Recently, deep learning-based localization systems have become one of the most promising techniques due to their accuracy in complex environments. However, these techniques require large amounts of data for training. Obtaining such data is usually a tedious and time-consuming process, which hinders their practical deployment. In this paper, we propose a data augmentation framework for deep learning-based localization systems. The basic idea is to use a conditional Generative Adversarial Network that is able to learn the complex structures in the original training data and then generate high-quality synthetic data that matches the original data distribution. Evaluation of the proposed data augmentation framework in a real testbed shows that our technique can increase the average localization accuracy by 22.2% compared to the case of not using data augmentation.
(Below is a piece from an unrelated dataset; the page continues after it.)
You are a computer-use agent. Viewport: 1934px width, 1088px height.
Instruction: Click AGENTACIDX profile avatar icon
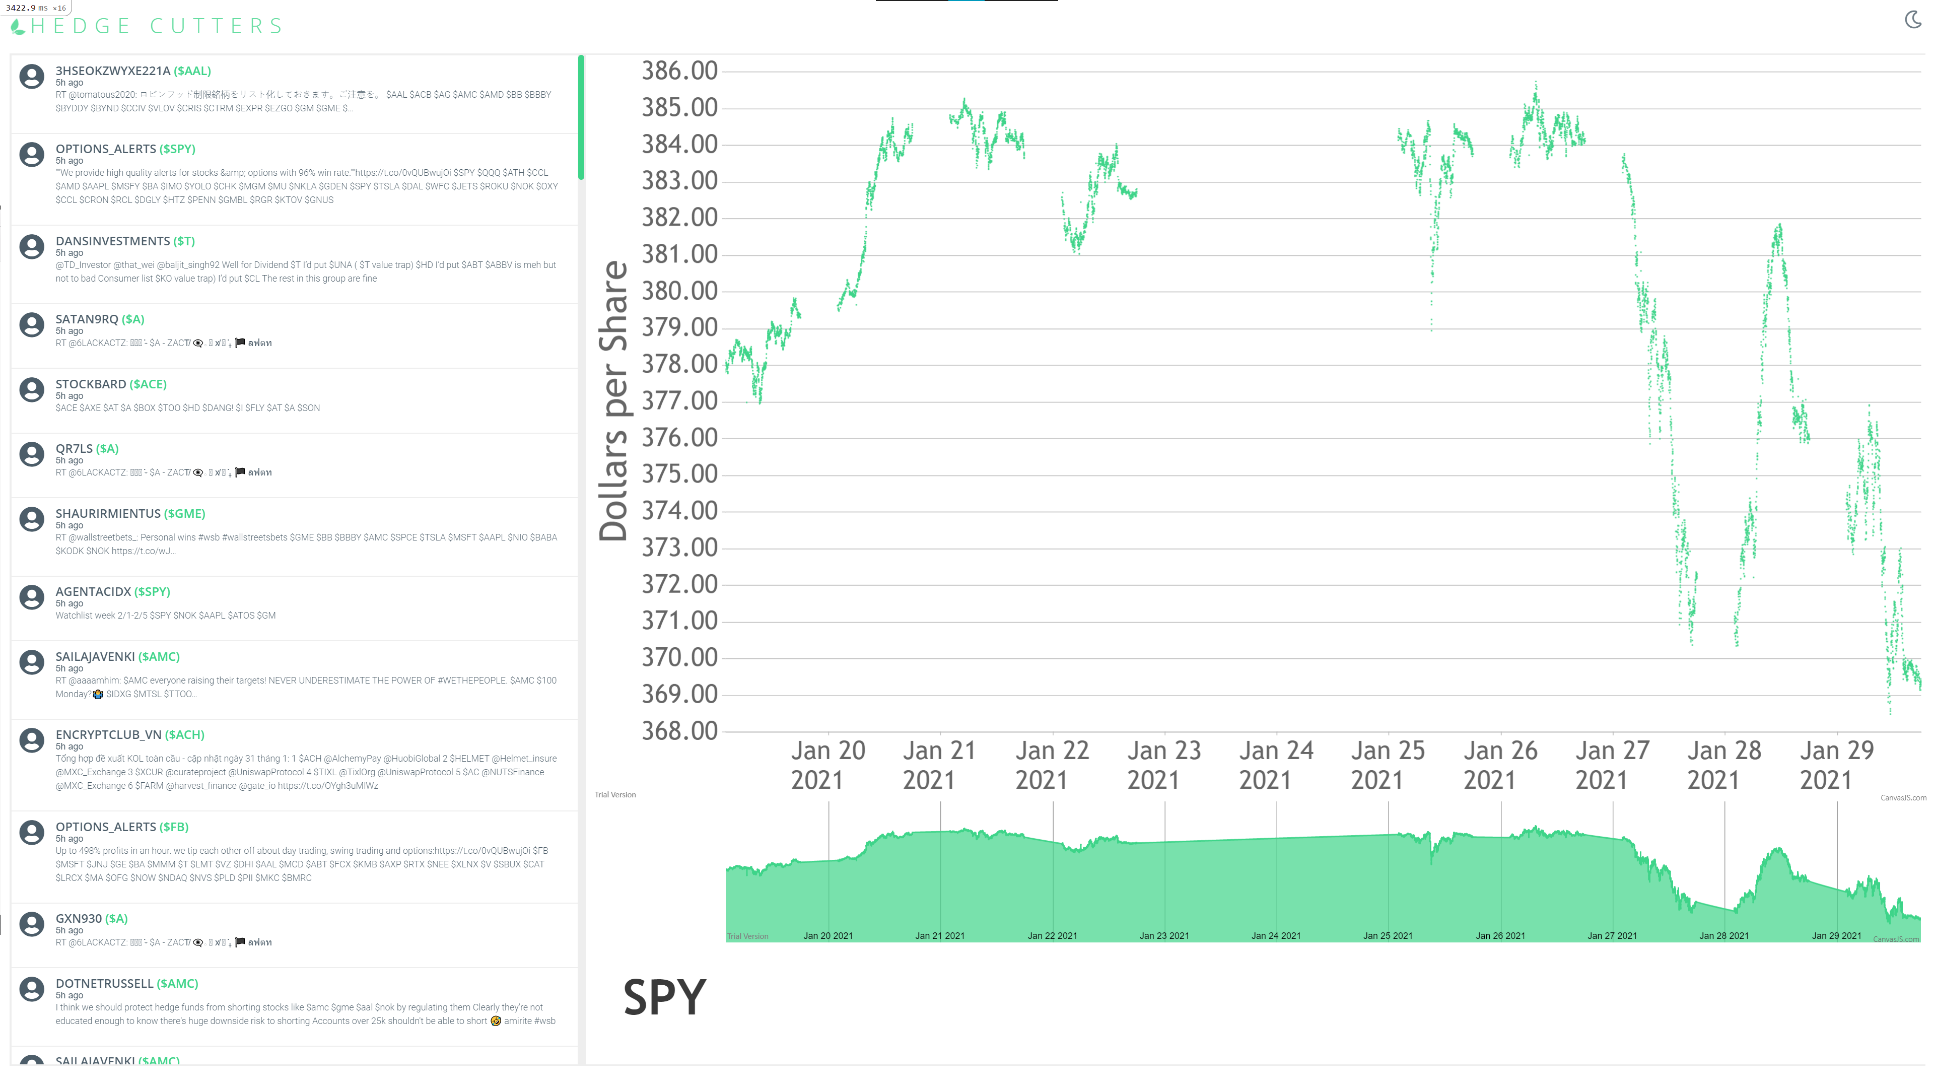tap(32, 598)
This demonstrates the promise of the proposed framework for enhancing deep learning-based localization systems.
基于gan的深度学习定位系统的数据增强
近年来,基于深度学习的定位系统因其在复杂环境中的准确性而成为最有前途的技术之一。然而,这些技术需要大量的数据进行训练。获取此类数据通常是一个冗长而耗时的过程,这阻碍了它们的实际部署。在本文中,我们提出了一个基于深度学习的定位系统的数据增强框架。其基本思想是使用条件生成对抗网络,该网络能够学习原始训练数据中的复杂结构,然后生成与原始数据分布匹配的高质量合成数据。在实际测试平台上对所提出的数据增强框架的评估表明,与不使用数据增强的情况相比,我们的技术可以将平均定位精度提高22.2%。这证明了所提出的框架对增强基于深度学习的定位系统的承诺。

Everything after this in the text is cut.